Instructions for the task: Your task is to find every line of the data that holds the string "agent" and copy it.

Record extracts:
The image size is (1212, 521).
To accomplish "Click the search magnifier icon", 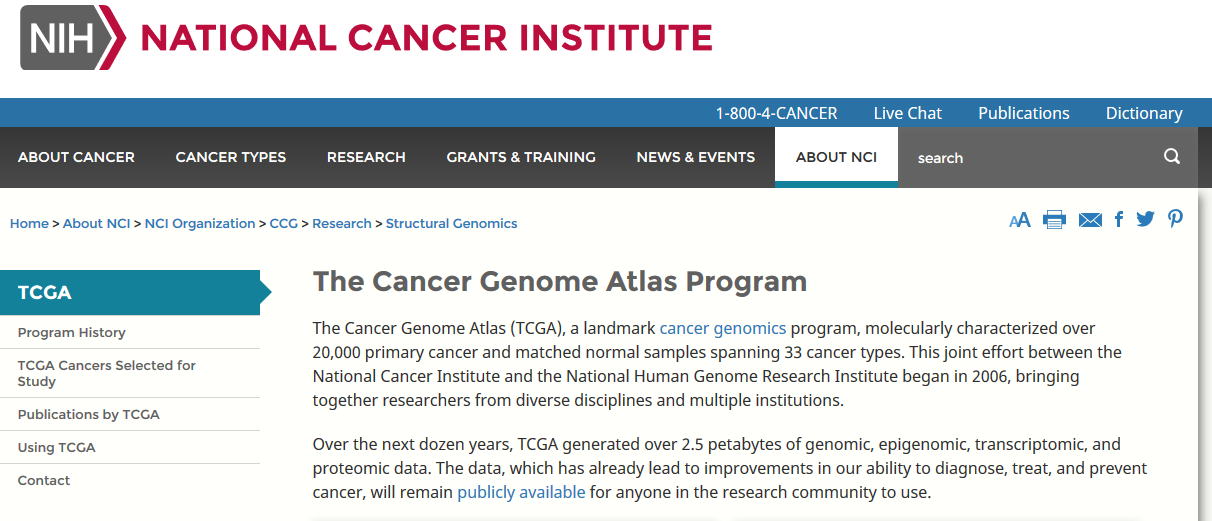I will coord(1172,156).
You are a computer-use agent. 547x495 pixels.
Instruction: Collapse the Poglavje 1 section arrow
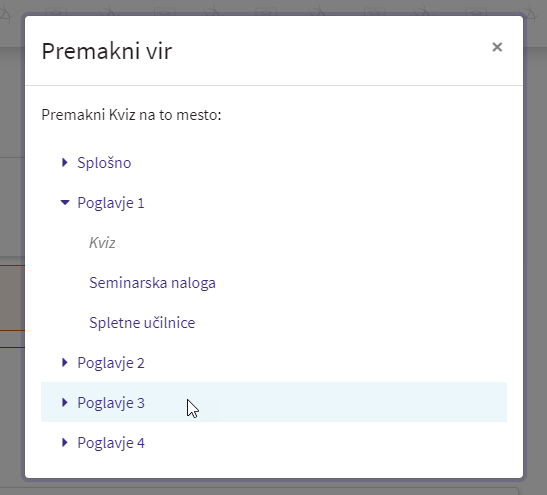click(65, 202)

--

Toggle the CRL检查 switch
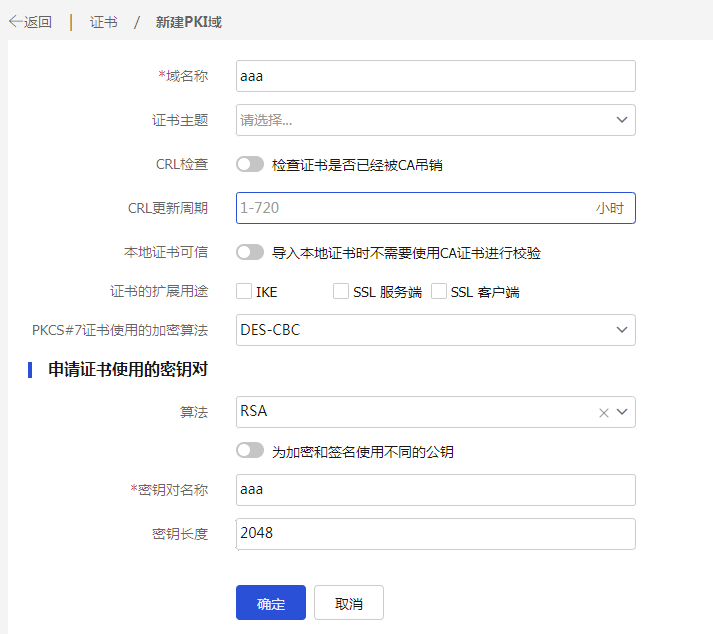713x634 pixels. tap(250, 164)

---

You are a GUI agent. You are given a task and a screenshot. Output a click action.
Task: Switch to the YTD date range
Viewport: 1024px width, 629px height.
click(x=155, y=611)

Task response:
You are a computer-use agent. 547x495 pixels.
You are a GUI agent. You are given a task and a screenshot. Output a click action.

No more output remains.